When trying to “defend” your name, turning the post into a giant circus and focusing more attention on it might be the wrong play.

Anonymous Coward says:


What is the mechanism being used to make those decisions?

Copyright, it is a useful tool for censorship of any kind bad and good, if we can’t learn to take the bad with the good we don’t deserve to be free, there is a price to pay for liberty and democracy and for some that price apparently is not worth paying anymore.

That Anonymous Coward (profile) says:

Re: Re:

its not defamation if its true…

Lamar Smith is a brainless idiot.
This could be defamation lacking a flatline EEG.
It is however my opinion of the person, and is protected speech.

Lamar Smith is out to destroy the internet.
This is fact, supported by his actions.

Lamar Smith will not answer the allegations he has done horrible things to ponies.
This could be defamation indirectly, but a factually accurate statement.

Lamar Smith did Hollywoods bidding very cheap, does this make him the Walmart of Political Influence?
Again treading on the line, but factually accurate that he supported the proposal from the MPAA while getting less donations than other Congress members.

Lamar Smith doesn’t use bookmarks, he just liked to bend over pages.
And now we come to tap dancing on the fine fine line… the statement is not defamation as the connotation in the readers head creates or misses the punchline.

Lamar Smith is a dirty politician.
Lacking any factual basis to support the statement, this would be defamation.

These are all hypothetical examples to illustrate a point, and now I hope you find yourself better informed.

f0nZi3 (profile) says:

WTF are they teaching in law school?

Let’s face it, judges are failed lawyers. Couldn’t make in in the private sector so they run for public office.

I just wonder what class taught them that if they don’t like the letter of the law (or even the spirit of the law), they can and should use their own bias and personal opinion to come to a summary judgement.

This nation needs an enema.

That Anonymous Coward (profile) says:

Re: Re:

Where did you see the child rape accusation?
It seems like this case is based on 2 posts about her to the dirty.

She was concerned about how it might possibly affect her job, ignoring the obvious answer of questioning the person who followed the dirty enough to notice her and bring it up.

The current lawsuit seems to be focused only on getting money from the deep pockets, because the lawyer turned down a chance to get the information on the people who actually posted the original comments.

“Deters and Jones hope to find out who sent the photo and information about Jones to Karamian in the first place. ?You don?t get to hide behind fake names for slander and libel,? said Deter. Deters says the representative offered to give them that information if they dropped the case, but he declined.”

This is the downside of seeking celebrity, and people should consider the downside… people will always want to take you down a peg. We shouldn’t reward them for that.

bob says:

…only goes to show that if masnick would just bow to Big Search, Big Content and Big Media, his pathetic little blog might get some attention.

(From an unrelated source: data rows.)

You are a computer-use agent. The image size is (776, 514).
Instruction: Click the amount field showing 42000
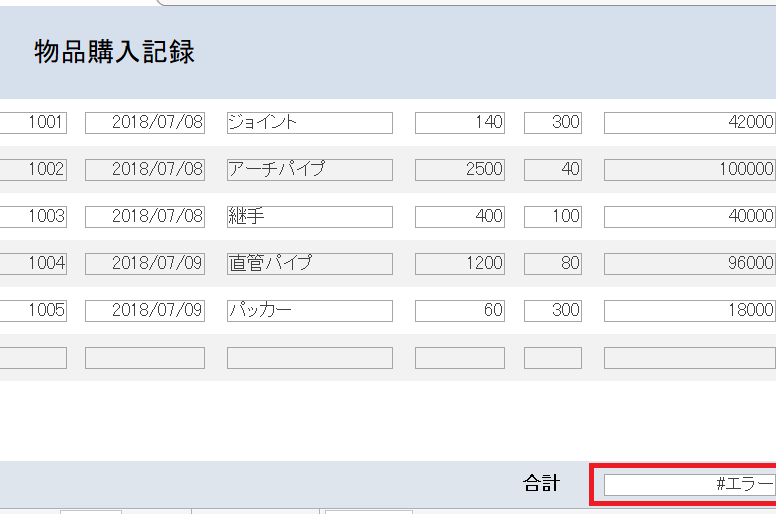pos(689,123)
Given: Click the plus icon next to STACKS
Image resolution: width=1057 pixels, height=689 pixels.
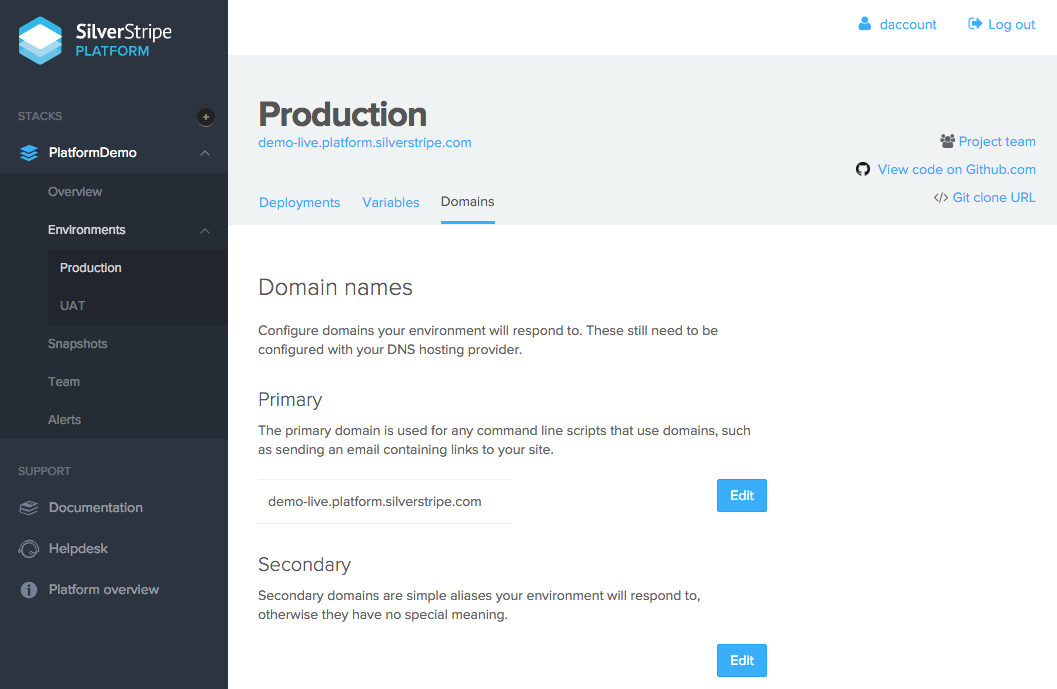Looking at the screenshot, I should (205, 117).
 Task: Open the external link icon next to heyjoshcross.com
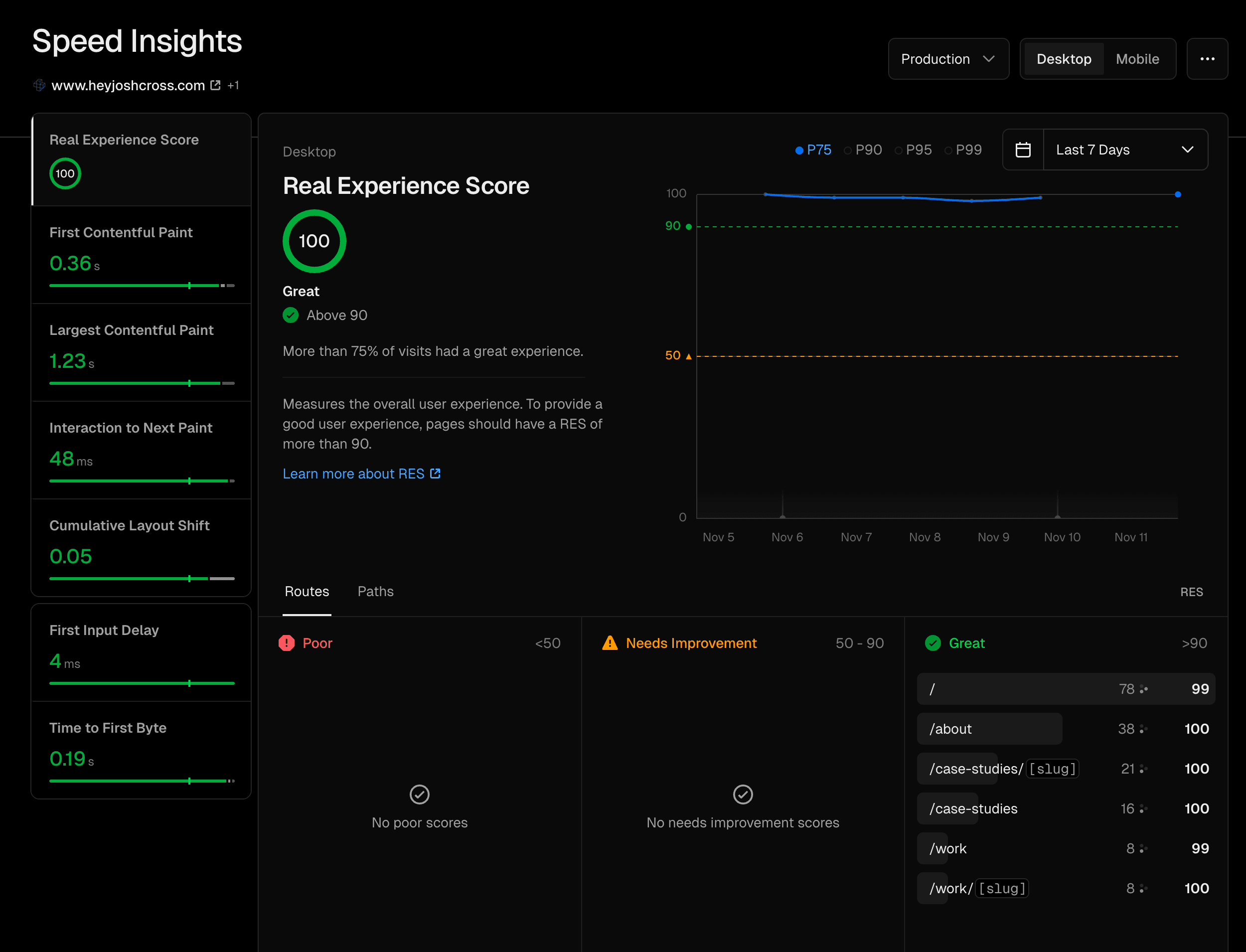click(215, 84)
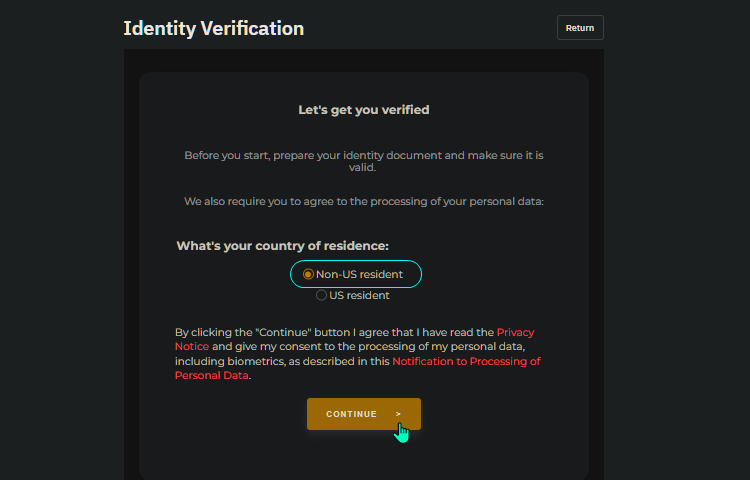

It’s really a shame that masnick and all of his pathetic little sycophants can’t make a difference, so they just baaah baaah baaah to get their voices heard, and then pretend that they make a difference.

Quit pretending that you represent the voice of ‘the internet’ or ‘the people’ and admit that you advocate piracy.


That Anonymous Coward (profile) says:

Re: Re:

reading… is fundamental…
you on the other hand appear to be just mental.

is this what happens after you’ve been out all night drinking and instead of drunk dialing you drunk post?

Or is this a really lame entry trying to win funny?

-2/10 if your rant can’t even be loosely tied to the thread just stop… otherwise its just like your…. A PAYWALL!